Re: mdadm expanded 8 disk raid 6 fails in new server, 5 original devices show no md superblock
From: Phil Turmel <hidden>
Date: 2014-01-15 13:35:22
On 01/15/2014 07:50 AM, Wilson Jonathan wrote:
On Tue, 2014-01-14 at 13:43 -0500, Phil Turmel wrote:quoted
On 01/14/2014 12:47 PM, Wilson Jonathan wrote: [trim /]quoted
I understand the issue of "timeout" on drives that might perform long error checking which then causes mdadm, via the device (block?) driver issuing a time out, to then kick the drive. In this instance you allow some time for a drive to try and fix things at the expense of a hung array for a longer period of time. I also understand that with scterc the drive gives up (in effect timing its self out) when it hits the 7 second, or there about, mark and subsequently mdadm kicks the drive out. In this specific instance the idea is to kill a drive quickly to that the raid doesn't hang longer than a few seconds.No. The intent is to fail the read without failing the controller channel.Arrr, thanks for the clarification... I hadn't realised that instead of the drive returning a "Error, I can't get the data, I'm dead in the water" message it instead returned a "warning, I can't get the data, you deal with it and get back to me, I'm still working" kind of affair.
Let me emphasize one point here: while a drive is performing error recovery, it *stops talking to the controller*. The drive isn't replying with a warning as you suggest--it isn't replying *at all*. Modern desktop drives try *very hard* to recover bad sectors, under the assumption that they have the only copy of the data. Typically, they'll work at it for two *minutes* or more.
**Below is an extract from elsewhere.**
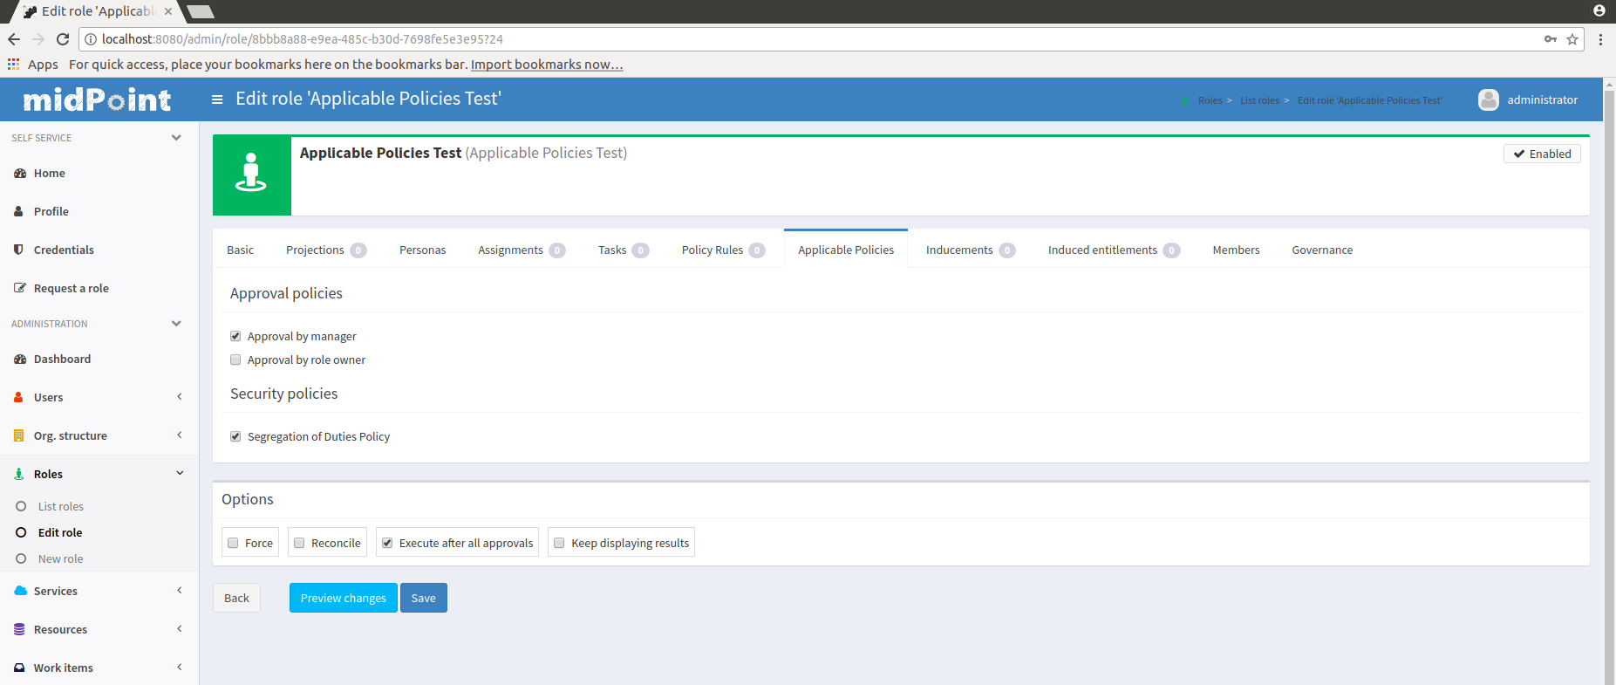Uncheck Segregation of Duties Policy

235,436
The linux kernel driver will give up after 30 seconds and try to reset the drive. The drive firmware ignores the reset, possibly multiple times, until it is done retrying the original read. When it does finally reset, it is too late--it's been bumped from the array. But the drive didn't really fail, leading to:
quoted
When you, the admin, get around to looking, the drive is idle but apparently fine. (It gains a "pending" sector, which stays until the drive is told to write over that spot.) HTH,It does, thanks for the information :-)
You are welcome. Phil